Geographers are also looking at the case of Lyon-Turin. Kevin Sutton, laboratory researcher Pacte ( UGA ), wrote in the Journal of Alpine Geography in 2016: “French and Italian disputes have different geneses. The alternative territoriality promoted by the No TAV movement cannot be transposed, even though it constitutes its strength and singularity (…) The absence of an Alpine reference point on the French side can be understood by the history of a protest essentially born in peri-urban forelands (…) Both Chimilin and Chapareillan are located in between areas whose identity is not associated with a “mountain” dimension, but “rural” and “agricultural”. In the Val di Susa, these three aspects merge into an identity of the valley, i.e. an alpine mountain frame of reference. The landscape argument of the protest is understood on the Italian side in a form of inhabiting an idea of the mountain, while on the French side it is more a question of land development.”

Associated with the Telimep research project – Dynamics of transformation and perception of mountain territories – carried out within the Labex ITTEM, Kevin Sutton contributed to the work Mountain and liminality, the alpine manifestations of the between 16th and 21st centuries ( ed. PUG/ UGA ), exploring the notions of limits, circulation, conflicts and identities in the mountains. Geographers Kirsten Koop and Pierre-Antoine Landel ( Pacte ) sign a chapter there: “ (…) The TAV risks relegating the Susa valley to the status of a margin between dynamic and globalized poles. In this context, the emergence of a new imagination, of a new territorial identity in the wake of this political struggle produces a new territoriality (…) ”. The view of historians is also summoned there. “From the barricades under the Duke of Savoy to the blocking of tunnels by associations mobilized against the Lyon-Turin project (TAV), the mountain morphology favors the closure of traffic and thus resistance to political conquest or economic normalization” , writes Stéphane Gal ( Larhra ) in his introduction co-written with Marie-Christine Fourny ( Pacte ), with whom he edited the work.

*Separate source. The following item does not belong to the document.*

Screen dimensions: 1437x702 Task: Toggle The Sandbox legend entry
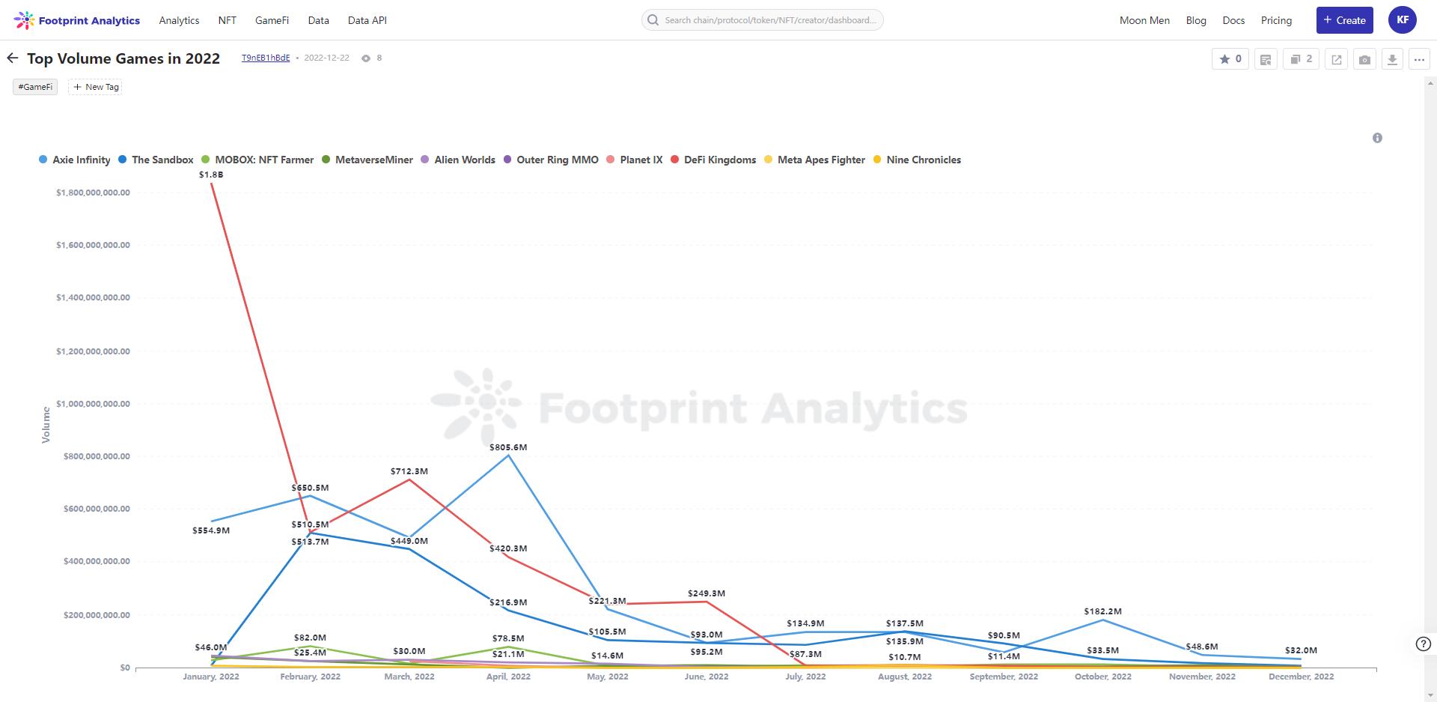pyautogui.click(x=156, y=160)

It is also a historical perspective that Anne-Marie Granet ( Larhra ) in his article Flattening the mountain: a dream of European technicians and planners published in the journal Histoire des Alpes , published by the International Association for the History of the Alps in 2016: “ In this long history of the circulation, passages and borders – natural or state -, the major projects planned and underway on a European scale are radically transforming the relationship with the territory, since it involves creating within the Alpine arc, passages allowing massive and rapid flows (…). Last among the very large European projects, it (editor's note: the Lyon-Turin project) is one of the most recent examples of these developments with gigantic technical, financial and political ambition which takes up the dream of easy and rapid travel, without risks and for the Alps, without interruption during the winter period. (…) For the historian of the Alps, it means addressing the future of these territories at an important moment in their reconfiguration within the European space without neglecting questions of borders. »

Two days before the mobilization planned in Savoie against the Lyon-Turin project, the Cipra France and Mountain Wilderness associations published a press release on June 15, 2023 in which they affirmed that “ it is time to rethink in a global and coherent manner our mobilities. It is neither possible nor enviable to build ever larger infrastructures. This goes against the objective of the Alpine Convention which is precisely to limit these infrastructures in order to preserve the Alps which are above all a source of life and not a transport channel. »

With the prospect of construction of new access routes to the cross-border tunnel being pushed back to 2045, there is no doubt that this controversy will continue to fuel the work of researchers from all disciplines.